Exploring the influence of Sr concentration on the structural and catalytic properties of CuO/SrSO4 nanocomposites for organic dye degradation

Pure CuO and CuO/SrSO4 nanocomposites were synthesized via the hydrothermal method to explore their catalytic efficacy in degrading methylene blue (MB). CuSO4.5H2O, NaOH, and SrCl2.6H2O were used as primary reagents. XRD characterization unveiled the monoclinic structure (C2/c) of pure CuO NPs, exhibiting welldefined crystallinity with crystallite sizes ranging from 9.64 to 26.08 nm. Notably, samples with Sr concentrations exceeding 2 wt% exhibited a secondary SrSO4 phase with an orthorhombic structure (Pnma). Infrared and Raman spectroscopy confirmed Cu-O, S-O, and Sr-O bond vibrations, validating CuO and SrSO4 synthesis. SEM micrographs depicted irregular platelet-like morphology with a surface area of up to 0.061 mu m2 and nanometric thickness for pure CuO NPs, while this morphology varied for CuO/SrSO4 nanocomposites. BET analysis revealed a relatively large specific surface area (9.04-15.12 m2/g), potentially advantageous for catalytic activity. Catalytic degradation of MB in aqueous solution by pure CuO NPs exhibited limited efficiency (19.77 % in 60 min), markedly enhanced to 100 % in 40 min with the addition of H2O2. Despite H2O2 presence, CuO/SrSO4 nanocomposites showed lower MB degradation efficiency due to sulfate SO42- ion poisoning.

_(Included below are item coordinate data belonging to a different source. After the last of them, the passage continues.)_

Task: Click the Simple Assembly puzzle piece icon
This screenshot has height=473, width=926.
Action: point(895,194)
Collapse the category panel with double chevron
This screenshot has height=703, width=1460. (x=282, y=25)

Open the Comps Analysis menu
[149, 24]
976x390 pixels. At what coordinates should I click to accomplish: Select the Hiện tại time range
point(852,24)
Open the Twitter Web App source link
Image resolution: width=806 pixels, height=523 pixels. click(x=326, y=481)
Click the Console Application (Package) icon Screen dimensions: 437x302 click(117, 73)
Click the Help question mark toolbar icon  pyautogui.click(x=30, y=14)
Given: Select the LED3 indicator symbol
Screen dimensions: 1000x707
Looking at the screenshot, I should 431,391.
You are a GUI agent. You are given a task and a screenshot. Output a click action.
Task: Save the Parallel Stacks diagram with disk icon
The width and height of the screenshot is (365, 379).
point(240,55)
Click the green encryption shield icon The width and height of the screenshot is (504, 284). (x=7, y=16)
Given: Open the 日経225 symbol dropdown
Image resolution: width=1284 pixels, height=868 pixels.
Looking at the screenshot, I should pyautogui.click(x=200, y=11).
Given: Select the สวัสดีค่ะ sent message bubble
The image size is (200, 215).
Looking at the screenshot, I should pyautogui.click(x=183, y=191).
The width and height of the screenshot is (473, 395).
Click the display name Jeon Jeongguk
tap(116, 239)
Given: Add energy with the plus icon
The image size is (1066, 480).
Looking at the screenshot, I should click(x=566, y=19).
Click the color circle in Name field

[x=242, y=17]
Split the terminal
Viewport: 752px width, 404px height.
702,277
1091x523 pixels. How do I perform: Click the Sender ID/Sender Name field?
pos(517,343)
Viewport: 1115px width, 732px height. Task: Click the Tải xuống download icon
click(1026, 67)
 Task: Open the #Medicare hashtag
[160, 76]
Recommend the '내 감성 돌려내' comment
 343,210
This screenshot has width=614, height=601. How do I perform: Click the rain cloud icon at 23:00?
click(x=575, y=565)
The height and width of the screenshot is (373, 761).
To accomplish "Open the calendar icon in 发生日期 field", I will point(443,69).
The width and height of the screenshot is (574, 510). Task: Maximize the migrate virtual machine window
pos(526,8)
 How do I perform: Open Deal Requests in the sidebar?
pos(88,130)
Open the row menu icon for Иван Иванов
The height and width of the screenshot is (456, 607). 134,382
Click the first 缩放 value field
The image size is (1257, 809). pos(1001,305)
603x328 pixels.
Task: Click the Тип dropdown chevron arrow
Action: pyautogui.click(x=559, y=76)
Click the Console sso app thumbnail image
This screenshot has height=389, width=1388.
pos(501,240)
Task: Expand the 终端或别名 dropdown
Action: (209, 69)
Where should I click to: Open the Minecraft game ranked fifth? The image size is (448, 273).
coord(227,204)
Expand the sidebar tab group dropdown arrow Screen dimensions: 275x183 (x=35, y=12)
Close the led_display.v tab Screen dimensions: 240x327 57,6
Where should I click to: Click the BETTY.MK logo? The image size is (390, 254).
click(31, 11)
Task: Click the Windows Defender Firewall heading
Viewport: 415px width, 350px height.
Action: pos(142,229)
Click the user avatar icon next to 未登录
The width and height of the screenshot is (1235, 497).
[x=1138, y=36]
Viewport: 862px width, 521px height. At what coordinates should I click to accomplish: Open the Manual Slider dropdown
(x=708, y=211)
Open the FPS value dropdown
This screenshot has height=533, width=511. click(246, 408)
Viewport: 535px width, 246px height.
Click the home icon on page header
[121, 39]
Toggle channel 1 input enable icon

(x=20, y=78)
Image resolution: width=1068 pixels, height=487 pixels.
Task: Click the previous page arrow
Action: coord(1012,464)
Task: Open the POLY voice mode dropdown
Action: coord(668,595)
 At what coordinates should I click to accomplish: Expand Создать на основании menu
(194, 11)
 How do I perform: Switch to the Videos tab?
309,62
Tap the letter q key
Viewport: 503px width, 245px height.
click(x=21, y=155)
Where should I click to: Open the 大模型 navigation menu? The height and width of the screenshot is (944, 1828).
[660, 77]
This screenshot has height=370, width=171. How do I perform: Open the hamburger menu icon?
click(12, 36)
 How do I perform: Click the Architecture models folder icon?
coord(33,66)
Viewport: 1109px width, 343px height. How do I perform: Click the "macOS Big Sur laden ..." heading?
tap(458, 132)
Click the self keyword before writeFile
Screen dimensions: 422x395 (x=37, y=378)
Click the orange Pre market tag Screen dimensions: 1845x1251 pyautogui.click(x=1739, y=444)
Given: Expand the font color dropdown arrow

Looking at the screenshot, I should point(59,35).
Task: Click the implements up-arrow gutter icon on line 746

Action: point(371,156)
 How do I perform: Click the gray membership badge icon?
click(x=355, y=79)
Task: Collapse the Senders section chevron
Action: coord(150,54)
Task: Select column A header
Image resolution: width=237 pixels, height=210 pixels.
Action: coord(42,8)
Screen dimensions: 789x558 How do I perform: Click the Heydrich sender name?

Monitoring the formation of SrSO4 phase is a synthesis strategy to adjust the poisoning effect by sulfate ions. The sample with a Sr concentration of 6 wt% demonstrated the highest degradation rate (83.78 % in 40 min), attributed to its larger specific surface area. Furthermore, synthesized materials displayed satisfactory catalytic stability upon recycling for MB degradation.